Tem mais. Dia desses, Alice estava uma praguinha. Não dava sossego. De quatro pés ela é inimitável. Senta o pau; “anda” pra lá e pra cá e só quer bulir com aquilo que não pode. Lógico! O resto já não é novidade. Mércia, sua mãe que já não estava aguentando a barra, deu um berro:
 – ALICE! Imediatamente ela estacou e ficou sentada com os pés e as perninhas viradas parar traz, apoiada na bundinha e nas duas coxinhas. Pronta pra nova arrancada e se você prestar atenção, é a atitude mais lógica para uma disparada sem perder muito tempo. Ficou assim olhando para a sua mãe que ainda completou:
 – Se você não tomar jeito, eu vou comprar uma coleira e amarrar a cordinha em algum lugar!

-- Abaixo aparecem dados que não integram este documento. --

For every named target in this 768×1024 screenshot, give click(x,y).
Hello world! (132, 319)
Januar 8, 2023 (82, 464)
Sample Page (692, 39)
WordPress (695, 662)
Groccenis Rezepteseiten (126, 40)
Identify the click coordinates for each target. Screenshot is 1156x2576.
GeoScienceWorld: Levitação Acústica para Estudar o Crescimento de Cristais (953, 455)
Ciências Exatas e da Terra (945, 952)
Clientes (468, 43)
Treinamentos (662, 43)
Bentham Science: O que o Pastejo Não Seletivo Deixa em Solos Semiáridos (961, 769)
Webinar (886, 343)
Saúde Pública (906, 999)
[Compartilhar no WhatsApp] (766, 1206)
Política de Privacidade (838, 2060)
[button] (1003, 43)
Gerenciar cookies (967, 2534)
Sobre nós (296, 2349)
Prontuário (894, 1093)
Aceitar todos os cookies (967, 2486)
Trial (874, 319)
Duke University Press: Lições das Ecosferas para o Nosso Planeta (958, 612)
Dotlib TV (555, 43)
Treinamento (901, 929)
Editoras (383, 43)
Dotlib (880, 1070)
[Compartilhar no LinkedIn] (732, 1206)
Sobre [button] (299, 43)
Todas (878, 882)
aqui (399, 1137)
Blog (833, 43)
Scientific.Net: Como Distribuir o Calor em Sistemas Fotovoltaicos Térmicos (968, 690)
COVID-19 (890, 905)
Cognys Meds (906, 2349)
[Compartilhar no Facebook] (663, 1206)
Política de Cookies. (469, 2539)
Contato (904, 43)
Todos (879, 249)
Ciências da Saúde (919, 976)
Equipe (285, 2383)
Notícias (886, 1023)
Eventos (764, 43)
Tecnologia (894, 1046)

Ela olhando, muito atenta e sem menor reação. Virou-se rápido para aonde ia e disparou balbuciando alguns sons sem significado para nós adultos. Também ela não entendeu patavina do que a mãe dissera, garanto. Viu só: sem nada saber das minhas fantasias, a minha filha, atavicamente, decerto, relacionou o humano com o Killer, ameaçando-a com a coleira. Pronto! Fechou-se o ciclo: humano, cão e sabiá.
Até aí nada de mais extravagante: pensamentos, só pensamentos de alguns dos milhares de cérebros, segundo a minha “maluquice insuficiente”, mas o que aquela cena transformou na minha visão foi um quadro fantasioso e maluco total. Assim: Alice sentada naquela atitude dita acima; coleirinha florida, caprichada, até que bem maneira no pescoço e a cordinha atada ao pé da mesa. Ela estava com o tronco inclinado e apoiado nos dois bracinhos e olhando fixo, rosnava mostrando os quatro dentinhos serrilhados e ameaçadores para um patife de um sabiá ali perto e prontinho para dar o bote na ração dela. Naturalmente ela estava defendendo o “patrimoniozinho” alojado numa cumbuca ali perto.
Ai! Protetores dos aflitos e dos fritos também! Será que existe diarreia cerebral? Se não, eu hoje estou com uma bruta enxaqueca de novo!